Net interest income increased from $3,756,000 in 4Q17 to
$4,412,000 in 4Q18, primarily due to loan growth that was funded by
deposit growth. Average loans increased by $43 million, or
12%, from 4Q17 to 4Q18. The Mooresville and Hickory offices
and the Salisbury loan production office combined to contribute $39
million of the growth, followed by the Denver and Forest City
offices with growth totaling $8 million. Conversely, the
average loans in the Lincolnton-Main and Vale offices decreased by
$6 million from 4Q17 to 4Q18. The offices with the highest
average loan balances in 4Q18 were Gastonia ($82 million),
Mooresville ($76 million), Hickory ($69 million), and Lincolnton
Main ($68 million).
The net interest margin increased by 3 basis points from 3.91%
in 4Q17 to 3.94% in 4Q18. The margin increase was attributed
to the 29 basis point increase in loan yield from 5.12% in 4Q17 to
5.41% in 4Q18 and to the investment of proceeds from the stock
offering in April 2018. The yield on earning assets increased
by 18 basis points from 4.87% in 4Q17 to 5.05% in 4Q18.
Comparatively, the cost of funds, including deposits, borrowings
and holding company debt, increased by 20 basis points from 0.98%
in 4Q17 to 1.18% in 4Q18. The improvement in the yield on
earning assets and the net interest margin was softened by the
shift in the earning asset mix, as the ratio of average loans to
average earning assets declined from 90% in 4Q17 to 87% in
4Q18. The additional liquidity maintained in interest earning
cash and securities resulted in an increase of its share of earning
assets from 10% to 13% for the same periods. Loan yields were
positively impacted by prime rate increases of 25 basis points each
in December 2017, March 2018, June 2018, September 2018, and
December 2018.
In a linked quarter comparison, net interest margin improved by
12 basis points from 3.82% in 3Q18 to 3.94% in 4Q18. The
earning asset yield grew by 18 basis points as compared to the cost
of funds that increased by only 6 basis points. The earning
asset yield increase from 3Q18 to 4Q18 was attributable to the loan
yield growing by 9 basis points, to loans comprising a higher
percentage of average earning assets in 4Q18, and to the investment
yield increasing by 11 basis points.
Noninterest income decreased by $115,000 from $301,000 in 4Q17
to $186,000 in 4Q18. The decrease was due to an unrealized
loss on equity securities of $133,000 in 4Q18 as compared to $0 in
4Q17, which was partially offset by net interchange fee income
which increased by $21,000 (+49%) in 4Q18 as compared to
4Q17. Under GAAP, beginning in 2018, changes in fair value of
equity securities are required to be recognized in income.
Previously, changes in values were recognized through accumulated
other comprehensive income in the equity section of the balance
sheet. For the year 2018, the unrealized loss on equity
securities was only $10,000, due to appreciation during the first
nine months of 2018. Growth in noninterest bearing deposit
accounts and debit card usage resulted in additional interchange
fee income.

SUPPLIED MATERIAL:

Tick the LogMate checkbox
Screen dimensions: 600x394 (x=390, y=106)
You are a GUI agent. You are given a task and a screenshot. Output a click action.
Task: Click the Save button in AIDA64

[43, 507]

WHAT THIS EXERCISE ASKS:
1. From the bank earnings report, print the passage starting with "Noninterest income decreased" and going on through "fee income.".
2. Output the lines of all the records, repeating each one exactly.
These records are unrelated to the bank earnings report.

TASK RESULTS:
1.
Noninterest income decreased by $115,000 from $301,000 in 4Q17
to $186,000 in 4Q18. The decrease was due to an unrealized
loss on equity securities of $133,000 in 4Q18 as compared to $0 in
4Q17, which was partially offset by net interchange fee income
which increased by $21,000 (+49%) in 4Q18 as compared to
4Q17. Under GAAP, beginning in 2018, changes in fair value of
equity securities are required to be recognized in income.
Previously, changes in values were recognized through accumulated
other comprehensive income in the equity section of the balance
sheet. For the year 2018, the unrealized loss on equity
securities was only $10,000, due to appreciation during the first
nine months of 2018. Growth in noninterest bearing deposit
accounts and debit card usage resulted in additional interchange
fee income.

2.
Tick the LogMate checkbox
Screen dimensions: 600x394 (x=390, y=106)
You are a GUI agent. You are given a task and a screenshot. Output a click action.
Task: Click the Save button in AIDA64

[43, 507]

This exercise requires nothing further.